I'm using scikit learn with the code shown below.
I have class imbalance (roughly a 90:10 split of class 0:1). After reading a number of other questions I've used the class_weighted parameter.
However every time I run the code I get a different set of important features and different AOC, precision, recall etc.
The problem is not there when I remove the class_weight parameter.
As shown, I've set the random_state to be constant so this is not the issue. A good number of the predictors are highly correlated. Does anyone know what the issue is? (Note I posted a similar question yesterday but this was downvoted as I hadn't been clear enough so rather than have a long chain of comments I've deleted the question which is hopefully clearer to others and now provides the information needed).

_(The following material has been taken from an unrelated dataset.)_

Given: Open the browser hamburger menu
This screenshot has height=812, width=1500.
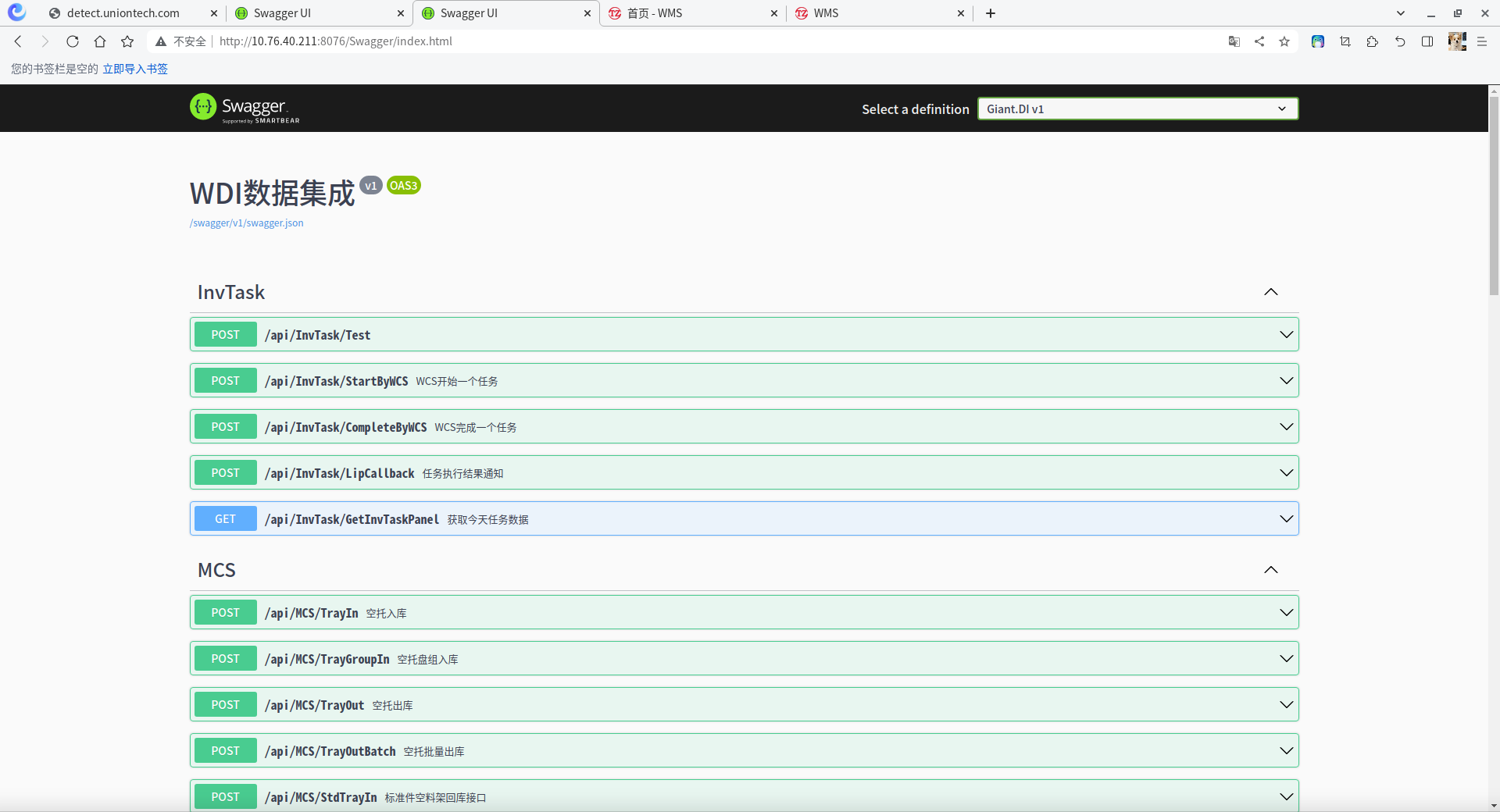Looking at the screenshot, I should pos(1482,41).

x_train, x_test, y_train, y_test = train_test_split(x, y)
parameters = {
'max_depth': [6,7, 8],
'min_samples_split': [100, 150],
'min_samples_leaf': [50,75]
}
clf = GridSearchCV(DecisionTreeClassifier(
random_state=99,
class_weight='balanced'),
parameters, refit=True, cv=10)
clf.fit(x_train, y_train.ravel()
# create main tree using best settings
clf2 = DecisionTreeClassifier(
max_depth=clf.best_params_['max_depth'],
min_samples_split=clf.best_params_['min_samples_split'],
min_samples_leaf=clf.best_params_['min_samples_leaf'],
random_state=99,
class_weight='balanced')
clf2.fit(x_train, y_train.ravel())